各ページには単一の visualElement ルートがあります。その childElements 配列を走査することで、ドキュメントの再帰的な深さ優先探索が可能です。すべてのノードは同じコアフィールドを持ちます:
{
"elementId": "pdf_page_1",
"elementName": "PDF Document Page",
"elementType": "Panel",
"displayName": "First Page",
"displayOrder": 0,
"boundingBox": [0, 0, 595, 842],
"layoutConfig": {
"positionMode": "Normal",
"flexibleMode": "Absolute"
},
"styleConfig": {
"widthSpec": { "sizing": "FIXED", "value": 595 },
"heightSpec": { "sizing": "FIXED", "value": 842 },
"backgroundSpec": {
"type": "COLOR",
"backgroundColor": { "rgbValues": [255, 255, 255] }
}
},
"processingMeta": {
"surfaceArea": 501490,
"detectionScore": 0.92,
"textContainerized": false
},
"childElements": []
}知っておくべきフィールド:
elementType— 強い型です。Panel、Text、Image、Icon、Button、Table、Chart、その他数十種類。これが出力を実用的にするポイントで、ヒューリスティクスなしで HTML、Flutter ウィジェット、React コンポーネントを生成するために switch 文で分岐できます。
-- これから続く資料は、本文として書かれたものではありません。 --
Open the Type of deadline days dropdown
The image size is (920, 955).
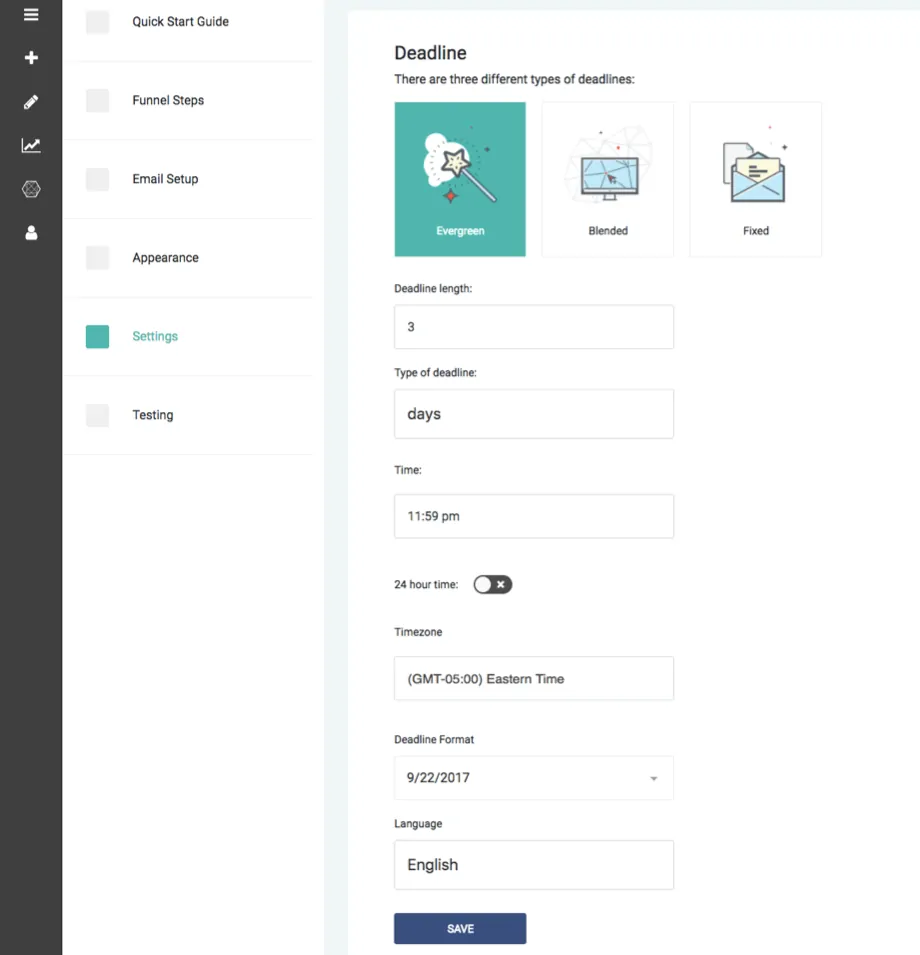pyautogui.click(x=533, y=414)
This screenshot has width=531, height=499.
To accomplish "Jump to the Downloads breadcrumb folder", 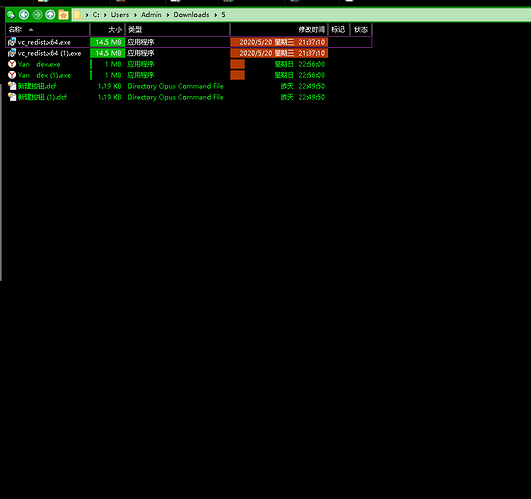I will click(x=191, y=15).
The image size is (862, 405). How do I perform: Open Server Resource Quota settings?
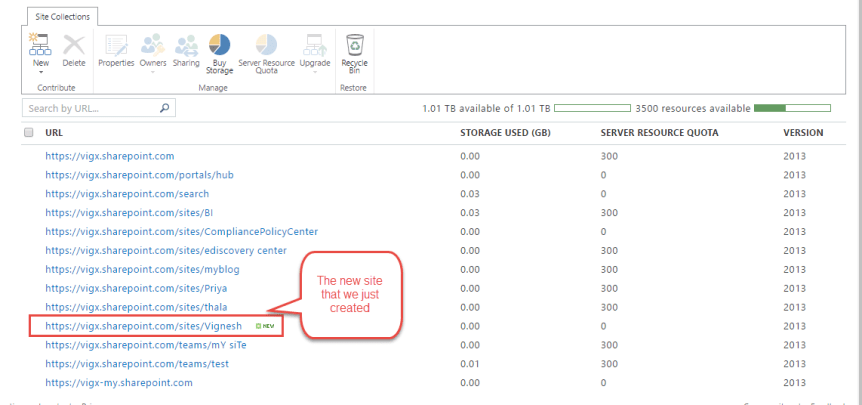tap(266, 44)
boundingBox— 基準座標系での[x, y, width, height]。これを使って絶対レイアウトで子要素を配置したり、後処理でオーバーラップやグループを検出できます。layoutConfig— 親が子要素をフロー、flex の行/列、自由配置(Absolute)のどれでレイアウトしたかを示します。Figma のオートレイアウトモデルに着想を得ており、Figma へのラウンドトリップが容易です。styleConfig— 幅/高さのサイジング戦略(FIXED、FILL_CONTAINER、HUG_CONTENT)、背景ペイント、ボーダー、角丸、タイポグラフィ。CSS の概念に十分近いため、ジェネレーターがクリーンなスタイルシートを出力できます。processingMeta.detectionScore— 0〜1 の検出信頼度スコア。ダウンストリームのアーティファクト生成前に低信頼度ノードを除外したい場合に便利です。
パイプラインの実際の処理
PDF をこのスキーマに変換するのは単一のモデル呼び出しではなく、短いパイプラインです:
- ラスタライズ+抽出。 PDF ストリームを解析してテキストラン、ベクターパス、埋め込みラスター画像を抽出します。スキャンされたページは並列で OCR パスに送られます。
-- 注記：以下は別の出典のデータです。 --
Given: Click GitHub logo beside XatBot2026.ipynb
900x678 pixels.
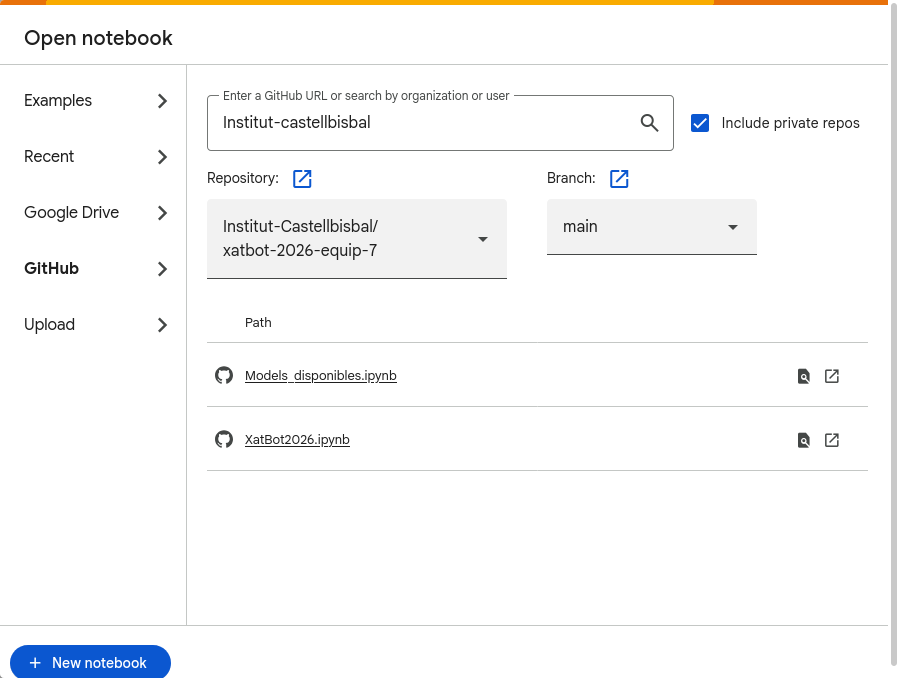Looking at the screenshot, I should point(224,439).
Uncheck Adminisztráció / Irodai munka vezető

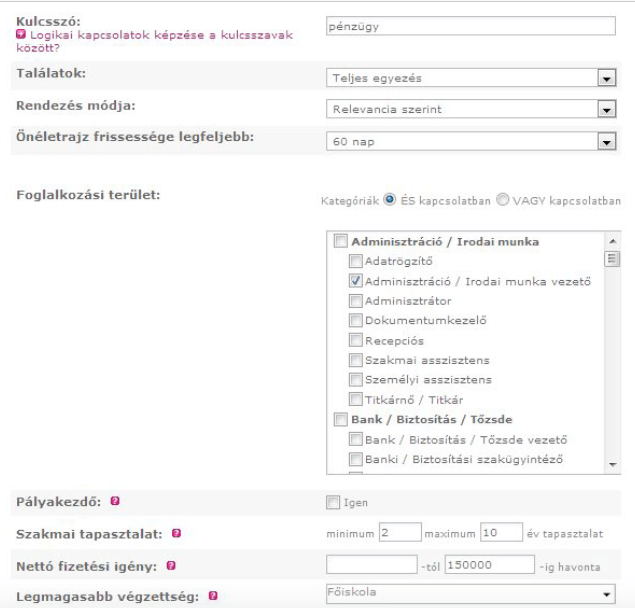(x=356, y=281)
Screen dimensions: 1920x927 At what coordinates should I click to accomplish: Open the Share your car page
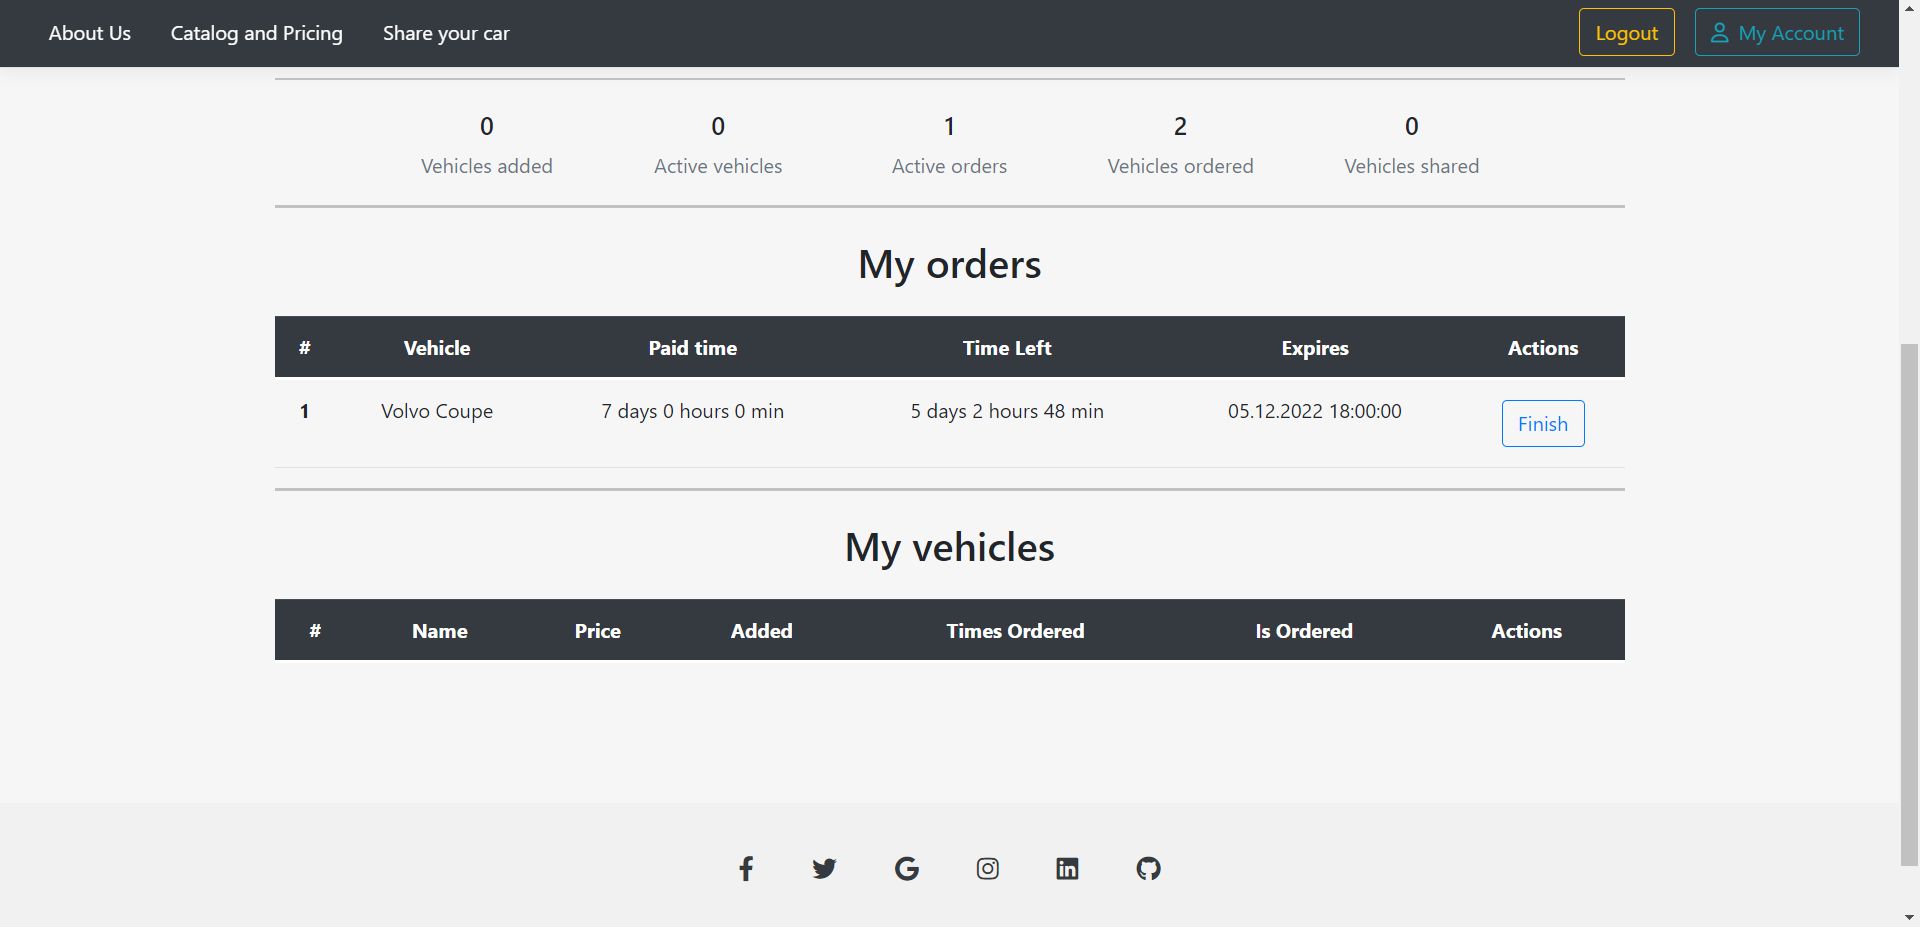(446, 33)
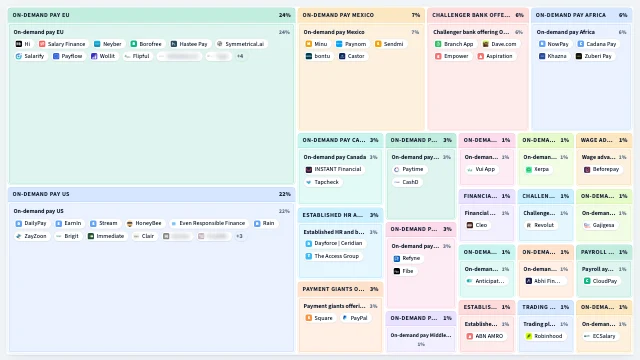This screenshot has height=360, width=640.
Task: Select the On-Demand Pay Mexico header
Action: pyautogui.click(x=361, y=15)
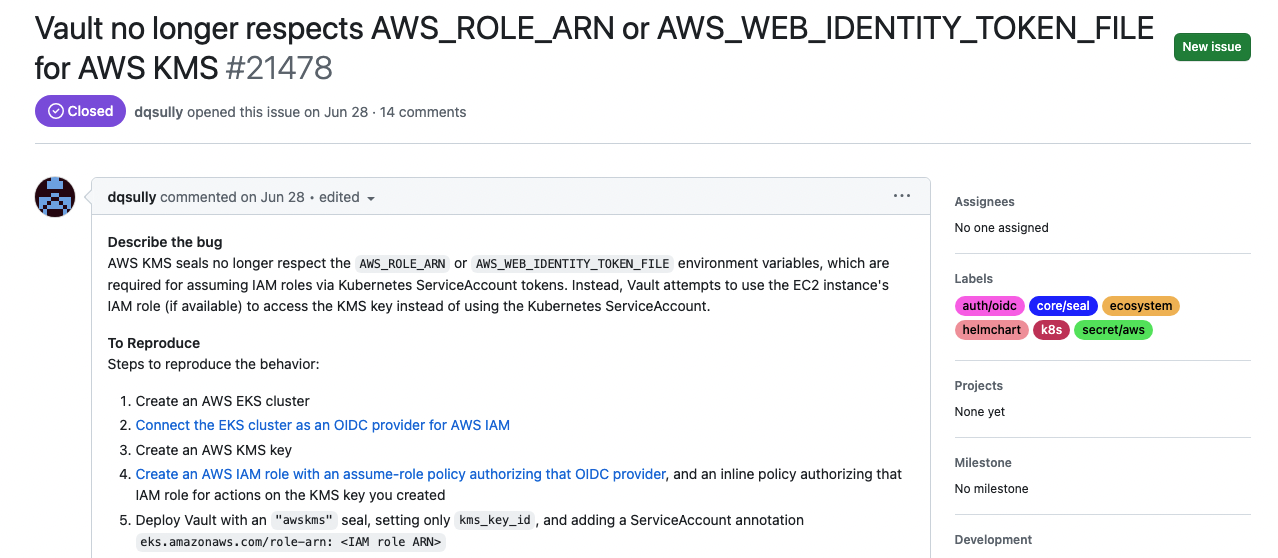Open dqsully's profile from issue header

pos(158,112)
- レイアウト分析。 ビジョンモデルがページをヘッダー、本文ブロック、サイドバー、図、テーブル、キャプションなどの領域にセグメント化し、それぞれに粗い型を割り当てます。ここが
Panelの境界の出どころです。 - 要素検出。 各領域内でより密なモデルが個々の UI 要素 — ボタン、アイコン、フォームフィールド、チャート系列 — を識別します。このステージが
elementTypeの分類を生成します。 - テキストグルーピング。 生のグリフ位置が単語、行、段落にクラスタリングされ、最も近いコンテナ要素に関連付けられます。
- スキーマ組み立て。 階層が実体化され、親子リンクが解決され、要素ごとのスタイルが計算されます。座標は
baseWidthに正規化されます。
ステップ 2 と 3 がレイテンシバジェットの大部分を占めます。それ以外はすべて比較的軽量です。
この上に構築できるもの
スキーマは意図的に汎用的に設計されています。チームがこの上に構築した具体的な例をいくつか紹介します:
デザインインポート。 レガシー PDF 仕様を1パスで編集可能な Figma フレームに変換。レイアウト設定が Figma オートレイアウトのセマンティクスを反映しているため、インポート時にオートレイアウトが正しく再構築されます。
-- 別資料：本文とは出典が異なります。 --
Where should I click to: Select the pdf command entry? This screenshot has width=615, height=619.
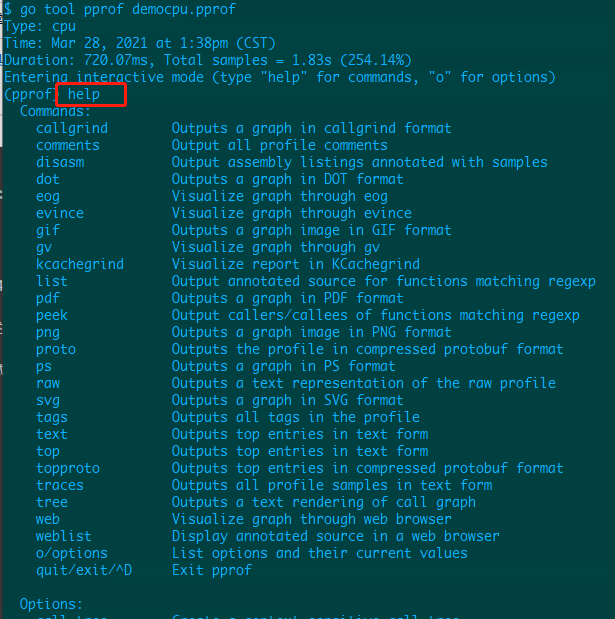[x=48, y=298]
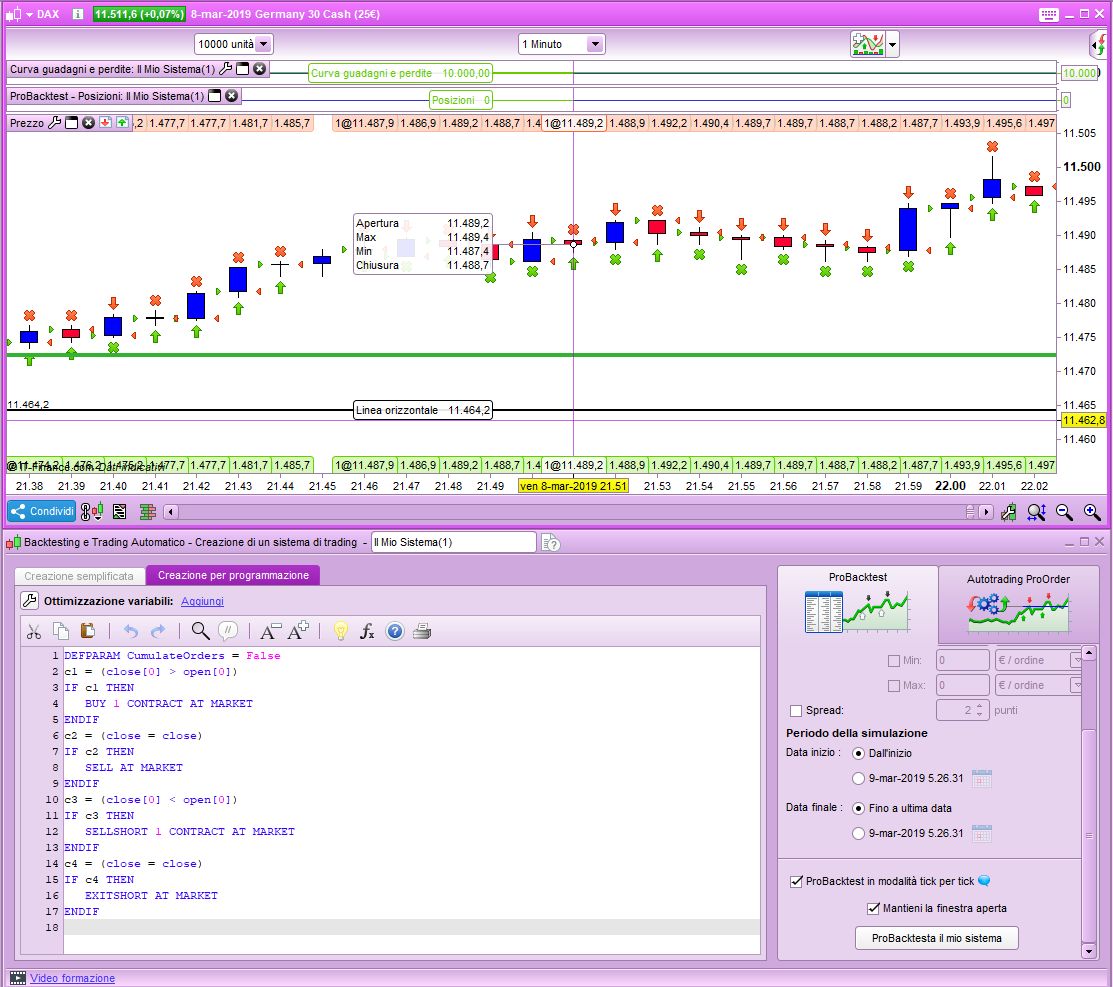Enable the Spread checkbox
The height and width of the screenshot is (987, 1113).
[x=796, y=710]
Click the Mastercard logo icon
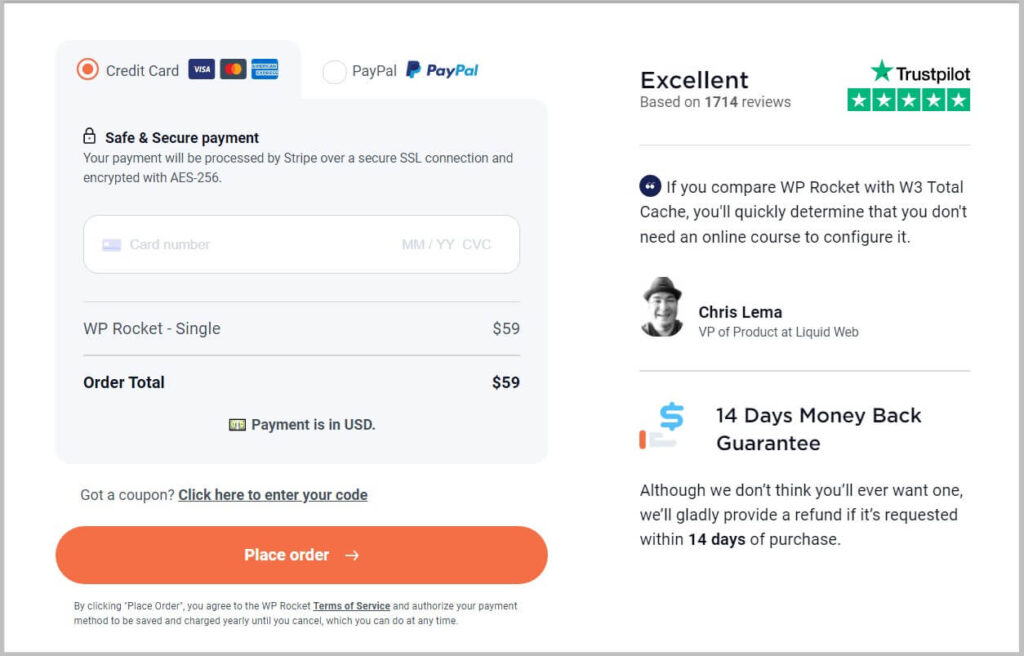The image size is (1024, 656). pyautogui.click(x=233, y=70)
レガシーモダナイゼーション。 500ページの PDF マニュアルからレスポンシブ Web バージョンを生成。各ページがルートになり、要素タイプがコンポーネント選択を駆動します。
ビジュアルリグレッションテスト。 ベースラインページを2つのビルドでレンダリングし、両方を API に通して要素ツリーを diff。要素レベルの差分は、フォントの変更やサブピクセルアンチエイリアシングによるピクセル差分よりもはるかに安定しています。
レイアウト認識型 RAG。 PDF をリトリーバル用にインデックスする際、生のテキストダンプではなく要素単位でチャンクし、親子関係を保持することで、「4ページ目の CTA は何か」や「11ページ目の2番目のテーブルの3列目は何か」といった質問にファジーなヒューリスティクスなしで答えられます。
チャート抽出。 チャートノードは十分なメタデータ(軸ラベル、系列の色、グループ化されたテキスト)を持つため、スクリーンショットのレンダリングではなくライブチャートコンポーネントに変換できます。
精度について
実際の検出品質は、PDF の生成元、テキストの明瞭さ、レイアウトの複雑さによって変わります。プロダクトデザイン PDF は比較的解析しやすい一方、スキャンされた法的文書や手書き注釈のあるフォームでは OCR ノイズが多くなり、detectionScore が低くなる傾向があります。
はじめ方
- codia.ai/dashboard/developer で API キーを取得してください。
- 手元の PDF に対して上記の
curlを試してください。 - お好みの言語でレスポンスツリーを走査してください — スキーマはプレーンな JSON であり、SDK は不要です。
- パースをスキップして直接 Figma ファイルを取得したい場合は、同じパイプラインで構築された PDF to Design Figma プラグイン をご覧ください。
完全なリファレンス、リクエスト/レスポンスの形状、エラーコードは開発者ドキュメントにあります。より高いレート制限やプライベートデプロイメントが必要な場合は [email protected] までご連絡ください — パイプラインはデータレジデンシー要件のある企業向けに独立したコンテナとして提供されます。
PDF がなくなることはありません。PDF は過去10年間、あらゆるデザイン自動化の取り組みにおいて頑固なラストマイルでした。クリーンで型付けされた構造を与えることが、PDF を再びファーストクラスの存在にするための第一歩です。